Collins looked back over his shoulder at me and raised one eyebrow.
“Don’t worry,” I whispered. “Just stick to the plan. Let me do the talking and we’ll all be having beers at O’Malley’s by happy hour.”
“Well, King?” Oscar demanded, the laughter gone. “You going to come down here where we can see you, or you going to make me come and get you?”
“I’m coming out, Oscar,” I told him. “But you just make sure no one shoots me before I explain, okay?”
“Sure, King,” Oscar agreed. “No skin off my nose. I can always kill you after.”
It wasn’t reassuring, but it was the best I was going to get.
Collins and Powers walked ahead of me, each wary, and I raised the gun to waist height, aiming it in the gap between them.

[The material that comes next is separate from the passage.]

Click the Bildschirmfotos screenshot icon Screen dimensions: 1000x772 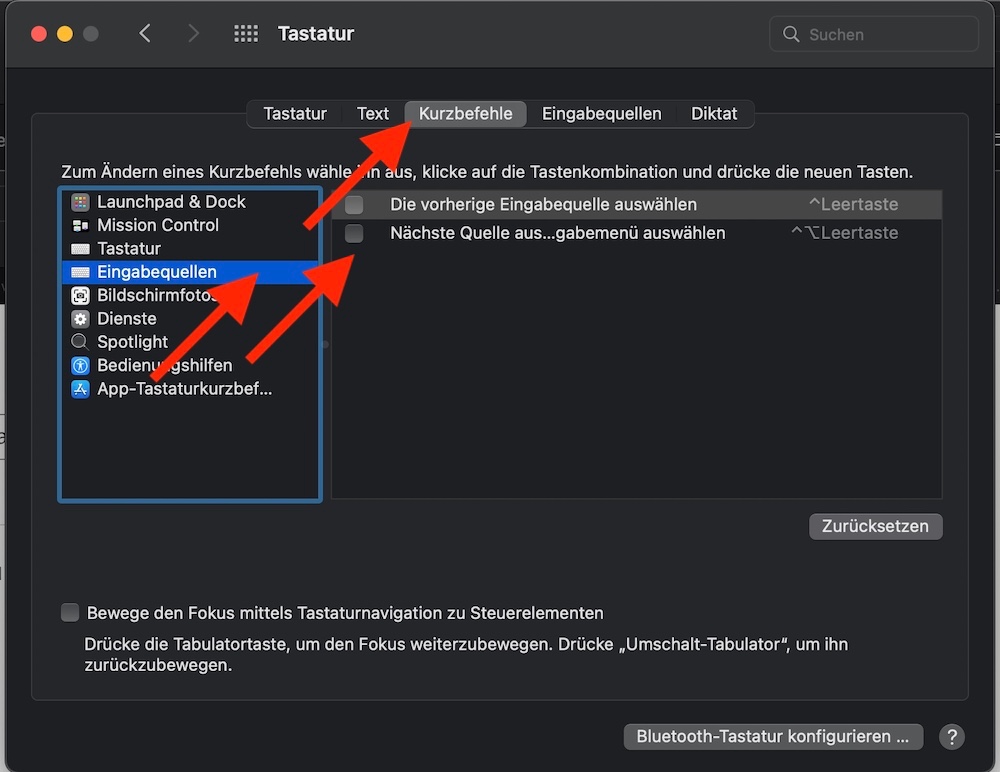[x=81, y=296]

It didn’t give me a great line of fire if Harry or George let loose, but it would have to do.
We came within sight of the warehouse doors and we stepped out from behind the shelves into the large open space used for unloading. Oscar was directly in front of us, perhaps twenty feet away, flanked a short distance away by Harry on one side, and George the Greek on the other. Although Oscar stood relaxed, his hands in his pockets as if he didn’t have a care the world, Harry and George both had their guns out and aimed at us.
I was more concerned with the man standing beside Oscar. He was in his mid-thirties, with thick blond hair, and when he looked at me, there was a flash of recognition.

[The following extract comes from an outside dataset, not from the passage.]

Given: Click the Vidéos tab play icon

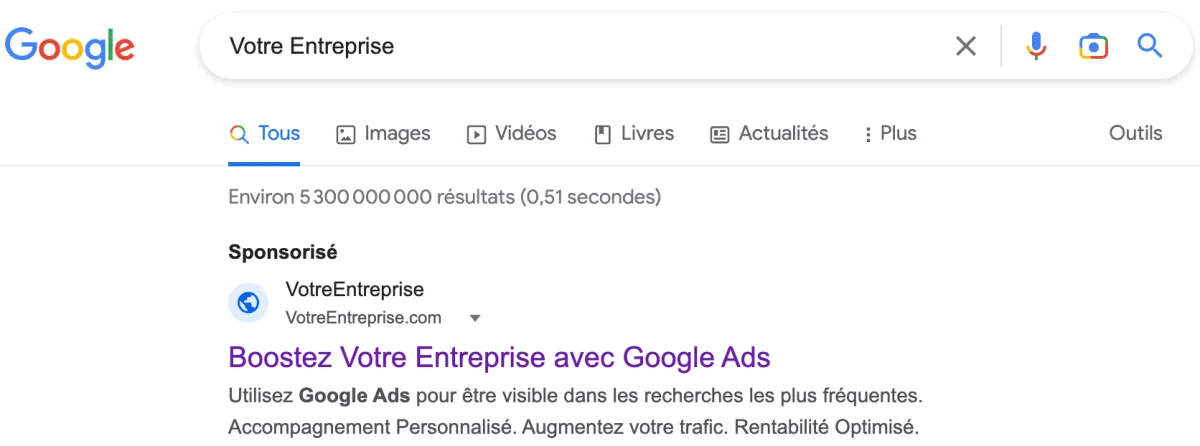Looking at the screenshot, I should click(x=476, y=134).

“Well?” Oscar asked, unfazed by the sight of the two coppers.
I took a deep breath, raised the gun, and shot Collins in the back of the head. As his body fell, Powers turned toward me, gabbed for the gun in his belt and I shot him through the temple.
“There,” I said to Oscar as I lowered the gun. “That proof enough for you?”
There was a moment of silence as Oscar studied me, his face a mask, then he broke into a broad smile, his perfect white teeth gleaming against his dark skin. “You’re one sick fuck, King,” he laughed. “One really sick fuck.”
Harry and George the Greek laughed with him as they put their guns away, but English Bob didn’t join in. He looked at me with a confused expression, unsure how to interpret what had just happened.
I couldn’t resist Oscar’s infectious laughter, and I broke into a broad shit-eating grin as I walked toward them. “Yep,” I agreed as I stopped a few feet from Oscar. “I really am one sick fuck.’
I raised the gun again and shot Oscar between the eyes so quickly that English Bob, Harry, and George were all momentarily stunned. It was all the time I needed. I dropped Harry and George before they could move, then turned the gun and pointed it at English Bob.
“So, Bob,” I said slowly. “What’s the truth?’
Bob looked down at Oscar’s body and shrugged. “The King is dead,” he replied. He looked at me and smiled hopefully. “Long live the King?”
“Good answer, Bob,” I laughed. “I need another partner. Let’s go and knock over these Columbians.”
One day, I’ll have to choose which side I’m on. Until then, I’ll just have to keep looking after number one, I suppose.